(EXTRAIT SOURCE)
Le projet Renaissance de l’Office municipal d’habitation de Chibougamau-Chapais vise à démolir 50 habitations à loyer modique, à Chibougamau, afin de les reconstruire en neuf. Le projet, qui devait initialement couter 23,7 millions de dollars, en coutera finalement 33,7.
Le projet Renaissance
La majorité des habitations à loyer modique des rues Lanctôt et Dufresne, à Chibougamau, ont été construites dans les années 1970, pendant la principale phase d’expansion de la ville. Plus de 50 ans plus tard, ces bâtiments ne sont plus au gout du jour, même que plusieurs logements ne peuvent être loués en raison de leur mauvais état. Dans son projet Renaissance, l’Office municipal d’habitation de Chibougamau-Chapais démolit un total de 50 logements, afin d’en reconstruire 50 nouveaux, au goût du jour. Pendant ce temps, les locataires actuels ont été relocalisés, aux frais de l’OMH, en attendant de pouvoir accéder à leur nouveau logement.
Hausse importante
Initialement, le projet Renaissance devait coûter 23,7 millions de dollars. Finalement, il en coûtera 33,7 millions. Cette hausse de 10 millions de dollars sera assumée à 90% par la Société d’Habitation du Québec et à 10% par la Ville de Chibougamau, faisant ainsi passer la contribution municipale de 2,3 à 3,3 millions de dollars.
Selon la présidente du conseil d’administration de l’OMH, Julie Tremblay, la hausse est tout simplement due à l’augmentation du cout de la vie : « Je fais le saut de mon épicerie comparé à il y a 4 ans. Je fais le saut de tout ce que j’achète. […] Dans les quatre dernières années, les prix ont explosé, les salaires ont monté, je veux dire, c’est comme ça partout. C’est sûr que le monde de la construction, il ne fait pas exception. » De plus, Mme Tremblay rappelle que la situation géographique de la ville n’aide pas à faire descendre les prix: « À Chibougamau, il y a toujours un pourcentage de plus comparativement aux autres régions. »
Cout des logements
En ce qui a trait au coût par porte, l’OMH n’est pas capable de le déterminer, selon la présidente de son CA. « On ne le compte pas de cette façon-là parce qu’il faudrait calculer, est-ce que c’est des 3 et demi, est-ce que c’est des 4 et demi […] est-ce qu’ils sont dans une maison en rangée versus est-ce qu’ils sont dans un bloc? Donc, il y a vraiment beaucoup de distinctions », explique-t-elle. Elle poursuit en affirmant que, selon elle, il ne faut pas diviser le cout total du projet par le nombre de logements qui seront construits afin d’obtenir un coût par porte. « Pour les gens c’est plus facile, mais nous, on ne le compte pas comme ça du tout », affirme Mme Tremblay.
La Société d’habitation du Québec a déjà accepté l’entente incluant la hausse de prix, de même que le conseil municipal de Chibougamau. L’Office municipal d’habitation espère être en mesure de signer le contrat avec l’entrepreneur la semaine prochaine. Après cette étape, un échéancier plus précis pourra être mis en place.

(CONSIGNES)
1. Veuillez traduire en anglais cette phrase de l'extrait : « La Société d’habitation du Québec a déjà accepté l’entente incluant la hausse de prix, de même que le conseil municipal de Chibougamau. »
2. Restituez mot pour mot le passage de l'extrait qui va de « Le projet Renaissance de l’Office » à « coutera finalement 33,7. ».
La liste de données n'a aucun rapport avec l'extrait.

(LISTE DES DONNÉES)
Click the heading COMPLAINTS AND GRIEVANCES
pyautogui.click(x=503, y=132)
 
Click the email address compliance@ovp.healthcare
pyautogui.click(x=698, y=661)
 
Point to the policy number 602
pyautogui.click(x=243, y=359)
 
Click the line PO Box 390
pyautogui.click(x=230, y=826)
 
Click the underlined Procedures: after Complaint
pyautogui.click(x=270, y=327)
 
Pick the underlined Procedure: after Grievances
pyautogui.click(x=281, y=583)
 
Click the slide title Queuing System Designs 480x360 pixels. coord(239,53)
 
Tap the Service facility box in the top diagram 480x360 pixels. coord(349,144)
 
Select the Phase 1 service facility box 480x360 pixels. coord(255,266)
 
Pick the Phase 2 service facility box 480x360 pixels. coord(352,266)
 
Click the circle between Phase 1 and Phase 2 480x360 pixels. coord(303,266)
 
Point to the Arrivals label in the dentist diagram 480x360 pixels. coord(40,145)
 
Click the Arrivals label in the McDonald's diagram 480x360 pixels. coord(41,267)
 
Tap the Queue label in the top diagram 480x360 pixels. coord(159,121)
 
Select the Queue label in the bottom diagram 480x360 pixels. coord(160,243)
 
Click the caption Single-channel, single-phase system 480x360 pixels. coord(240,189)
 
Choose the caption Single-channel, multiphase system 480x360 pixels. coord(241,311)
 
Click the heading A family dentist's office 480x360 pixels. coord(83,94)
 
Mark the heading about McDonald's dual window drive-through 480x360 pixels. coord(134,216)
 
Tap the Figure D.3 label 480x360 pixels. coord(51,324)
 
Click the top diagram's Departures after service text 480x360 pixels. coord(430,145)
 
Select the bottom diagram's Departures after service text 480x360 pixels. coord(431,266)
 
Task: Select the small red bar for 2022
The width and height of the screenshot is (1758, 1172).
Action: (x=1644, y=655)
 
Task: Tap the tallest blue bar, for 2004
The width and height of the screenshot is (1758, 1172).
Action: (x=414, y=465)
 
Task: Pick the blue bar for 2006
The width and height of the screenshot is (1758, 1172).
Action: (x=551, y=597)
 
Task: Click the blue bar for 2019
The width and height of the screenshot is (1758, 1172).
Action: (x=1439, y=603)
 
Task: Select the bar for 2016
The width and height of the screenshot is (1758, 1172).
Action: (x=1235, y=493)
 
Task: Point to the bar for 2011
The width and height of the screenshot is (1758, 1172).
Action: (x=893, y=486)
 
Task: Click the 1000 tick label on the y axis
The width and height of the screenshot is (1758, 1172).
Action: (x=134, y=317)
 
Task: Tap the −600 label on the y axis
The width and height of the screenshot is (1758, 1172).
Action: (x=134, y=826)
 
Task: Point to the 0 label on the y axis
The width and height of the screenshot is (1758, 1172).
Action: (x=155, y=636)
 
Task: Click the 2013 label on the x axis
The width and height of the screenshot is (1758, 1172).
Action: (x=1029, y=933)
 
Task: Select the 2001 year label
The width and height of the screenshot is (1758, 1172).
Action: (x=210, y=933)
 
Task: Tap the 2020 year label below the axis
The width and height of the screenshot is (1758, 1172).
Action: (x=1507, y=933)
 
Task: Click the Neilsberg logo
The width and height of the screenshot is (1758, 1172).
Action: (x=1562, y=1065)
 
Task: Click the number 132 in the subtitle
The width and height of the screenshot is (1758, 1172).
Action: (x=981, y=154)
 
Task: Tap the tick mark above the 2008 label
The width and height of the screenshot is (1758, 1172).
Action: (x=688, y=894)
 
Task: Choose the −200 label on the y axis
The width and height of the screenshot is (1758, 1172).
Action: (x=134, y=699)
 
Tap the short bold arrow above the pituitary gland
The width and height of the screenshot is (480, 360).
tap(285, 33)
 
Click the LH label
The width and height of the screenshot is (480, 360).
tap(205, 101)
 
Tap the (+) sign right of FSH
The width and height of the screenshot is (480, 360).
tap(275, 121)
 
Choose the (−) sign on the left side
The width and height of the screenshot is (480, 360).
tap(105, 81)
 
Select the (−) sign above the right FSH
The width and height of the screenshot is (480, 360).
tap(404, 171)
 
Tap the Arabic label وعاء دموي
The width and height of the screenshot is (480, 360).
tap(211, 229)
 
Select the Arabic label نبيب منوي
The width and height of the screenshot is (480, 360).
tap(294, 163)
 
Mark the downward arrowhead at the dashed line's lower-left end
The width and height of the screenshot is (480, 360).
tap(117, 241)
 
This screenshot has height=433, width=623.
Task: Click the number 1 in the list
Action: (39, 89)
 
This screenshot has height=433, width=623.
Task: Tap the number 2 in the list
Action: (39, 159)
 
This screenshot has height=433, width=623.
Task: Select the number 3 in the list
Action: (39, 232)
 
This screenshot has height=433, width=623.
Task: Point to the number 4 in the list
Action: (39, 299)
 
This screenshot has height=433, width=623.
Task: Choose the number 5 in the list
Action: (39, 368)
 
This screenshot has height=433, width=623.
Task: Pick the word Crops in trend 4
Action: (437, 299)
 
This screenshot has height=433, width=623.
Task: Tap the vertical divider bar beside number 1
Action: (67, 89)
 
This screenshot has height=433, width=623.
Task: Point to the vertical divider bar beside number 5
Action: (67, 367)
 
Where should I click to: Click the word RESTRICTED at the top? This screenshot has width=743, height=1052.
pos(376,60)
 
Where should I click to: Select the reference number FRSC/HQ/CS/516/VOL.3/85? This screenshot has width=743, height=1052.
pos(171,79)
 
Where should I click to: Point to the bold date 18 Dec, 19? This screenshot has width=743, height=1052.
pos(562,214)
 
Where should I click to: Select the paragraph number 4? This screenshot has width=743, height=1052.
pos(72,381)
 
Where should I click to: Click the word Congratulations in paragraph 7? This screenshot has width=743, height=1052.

(RÉPONSES)
1. The Société d'habitation du Québec has already approved the agreement including the price increase, as has the Chibougamau municipal council.

2.
Le projet Renaissance de l’Office municipal d’habitation de Chibougamau-Chapais vise à démolir 50 habitations à loyer modique, à Chibougamau, afin de les reconstruire en neuf. Le projet, qui devait initialement couter 23,7 millions de dollars, en coutera finalement 33,7.